■ Extrait cité
- - -

COMPTE-RENDU — À l’occasion du vernissage de l’exposition Michel-Ange / Rodin au musée du Louvre, l’ensemble Les Métaboles, dirigé par Léo Warynski, proposait une immersion musicale en écho aux œuvres exposées. Une répétition ouverte qui donnait à voir et à entendre la construction d’un dialogue entre sculpture et voix.
Le programme s’inscrit directement dans l’univers de l’exposition. Les œuvres chantées semblent chercher à traduire en son ce que les sculptures expriment par la forme : tension, matière, mouvement suspendu. Derrière l’ensemble, des projections de sculptures accompagnent la musique, créant un lien visuel immédiat. Les corps figés de Michel-Ange et Rodin trouvent ainsi un prolongement dans les lignes vocales et, à cet instant, il est difficile de rester de marbre (auquel cas, on ne vous jettera pas la pierre !).
D’une pierre deux coups
D’un côté, assister à une répétition change l’écoute : le filage, particulièrement fluide, révèle la cohésion de l’ensemble. Véritables pierres angulaires du concert, les voix s’entrelacent avec précision, les équilibres se construisent progressivement. Rien n’est figé et c’est précisément ce qui rend le moment vivant. On perçoit le travail en train de se faire, les ajustements, les respirations communes.

- - -

■ Données fournies
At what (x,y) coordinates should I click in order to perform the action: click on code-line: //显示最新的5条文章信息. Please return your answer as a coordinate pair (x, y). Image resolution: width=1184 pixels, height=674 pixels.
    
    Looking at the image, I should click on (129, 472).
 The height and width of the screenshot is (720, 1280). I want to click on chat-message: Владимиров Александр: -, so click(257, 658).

- - -

■ Consigne 1
D'après le compte-rendu, qu'est-ce qui rend le moment de la répétition vivant ? Répondez en une à trois phrases.
■ Consigne 2
Réécrivez le passage du compte-rendu allant de « COMPTE-RENDU — À » à « la pierre !). », en substituant « images » à « projections ».
Les lignes fournies ne sont pas utiles pour cet exercice.

■ Zone de réponse 1
Ce qui rend le moment vivant, c'est que rien n'est figé. On perçoit le travail en train de se faire, avec les ajustements et les respirations communes.

■ Zone de réponse 2
COMPTE-RENDU — À l’occasion du vernissage de l’exposition Michel-Ange / Rodin au musée du Louvre, l’ensemble Les Métaboles, dirigé par Léo Warynski, proposait une immersion musicale en écho aux œuvres exposées. Une répétition ouverte qui donnait à voir et à entendre la construction d’un dialogue entre sculpture et voix.
Le programme s’inscrit directement dans l’univers de l’exposition. Les œuvres chantées semblent chercher à traduire en son ce que les sculptures expriment par la forme : tension, matière, mouvement suspendu. Derrière l’ensemble, des images de sculptures accompagnent la musique, créant un lien visuel immédiat. Les corps figés de Michel-Ange et Rodin trouvent ainsi un prolongement dans les lignes vocales et, à cet instant, il est difficile de rester de marbre (auquel cas, on ne vous jettera pas la pierre !).